» **Work item**
Copy out, from the data, each line containing the string "will".

» **Dataset entries**

^^^^^^^^^^^^^^^^

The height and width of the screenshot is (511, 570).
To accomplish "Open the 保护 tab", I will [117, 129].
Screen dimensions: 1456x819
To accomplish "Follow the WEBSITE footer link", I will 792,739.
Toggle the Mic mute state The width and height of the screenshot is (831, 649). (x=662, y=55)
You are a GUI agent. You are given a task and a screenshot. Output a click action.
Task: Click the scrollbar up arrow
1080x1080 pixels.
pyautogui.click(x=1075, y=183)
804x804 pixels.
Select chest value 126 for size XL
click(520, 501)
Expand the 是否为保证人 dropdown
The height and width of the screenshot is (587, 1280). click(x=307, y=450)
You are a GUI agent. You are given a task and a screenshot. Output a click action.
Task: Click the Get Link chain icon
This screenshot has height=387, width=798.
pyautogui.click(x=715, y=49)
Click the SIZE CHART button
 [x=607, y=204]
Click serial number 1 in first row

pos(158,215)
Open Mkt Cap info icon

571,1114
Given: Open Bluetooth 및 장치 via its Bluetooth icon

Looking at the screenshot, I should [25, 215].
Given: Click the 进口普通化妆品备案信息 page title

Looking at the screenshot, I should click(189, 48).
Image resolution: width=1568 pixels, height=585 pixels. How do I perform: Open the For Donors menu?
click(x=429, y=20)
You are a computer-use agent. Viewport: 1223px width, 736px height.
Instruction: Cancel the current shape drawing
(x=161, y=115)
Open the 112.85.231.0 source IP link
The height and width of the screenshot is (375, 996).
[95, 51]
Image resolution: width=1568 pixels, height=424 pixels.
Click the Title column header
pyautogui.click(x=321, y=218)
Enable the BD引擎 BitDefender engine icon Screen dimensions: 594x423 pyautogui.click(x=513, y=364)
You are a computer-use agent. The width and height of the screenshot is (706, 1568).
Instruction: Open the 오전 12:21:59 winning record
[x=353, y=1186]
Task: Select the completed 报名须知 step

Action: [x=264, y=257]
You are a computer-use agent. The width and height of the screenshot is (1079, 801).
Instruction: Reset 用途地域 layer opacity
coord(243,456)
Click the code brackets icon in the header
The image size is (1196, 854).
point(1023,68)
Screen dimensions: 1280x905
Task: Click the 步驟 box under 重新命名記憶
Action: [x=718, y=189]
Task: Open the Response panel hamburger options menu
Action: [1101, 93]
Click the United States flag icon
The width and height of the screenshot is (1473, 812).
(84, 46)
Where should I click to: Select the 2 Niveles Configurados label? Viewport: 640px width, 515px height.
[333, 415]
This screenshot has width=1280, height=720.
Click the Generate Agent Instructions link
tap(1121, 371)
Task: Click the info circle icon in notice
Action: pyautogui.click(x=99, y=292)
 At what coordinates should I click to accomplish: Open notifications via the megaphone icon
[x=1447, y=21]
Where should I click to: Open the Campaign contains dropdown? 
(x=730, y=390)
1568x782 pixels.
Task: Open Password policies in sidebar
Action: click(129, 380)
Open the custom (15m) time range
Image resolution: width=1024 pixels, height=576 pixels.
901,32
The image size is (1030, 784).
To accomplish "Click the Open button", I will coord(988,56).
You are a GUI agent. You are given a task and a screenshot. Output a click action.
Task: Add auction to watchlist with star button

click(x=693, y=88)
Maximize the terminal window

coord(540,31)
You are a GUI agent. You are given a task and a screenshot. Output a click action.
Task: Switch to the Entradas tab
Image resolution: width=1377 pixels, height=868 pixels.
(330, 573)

^^^^^^^^^^^^^^^^

» **Written response**
To accomplish "Open the 保护 tab", I will [117, 129].
To accomplish "Follow the WEBSITE footer link", I will 792,739.
To accomplish "Click the Open button", I will coord(988,56).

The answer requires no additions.